*Records shown*
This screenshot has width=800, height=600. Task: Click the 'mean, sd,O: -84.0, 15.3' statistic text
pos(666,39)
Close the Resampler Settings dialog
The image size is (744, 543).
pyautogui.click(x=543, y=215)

*Exercise*
How many lines in the listing above contain the word "statistic"? Reply with the number only.

*Correct response*
1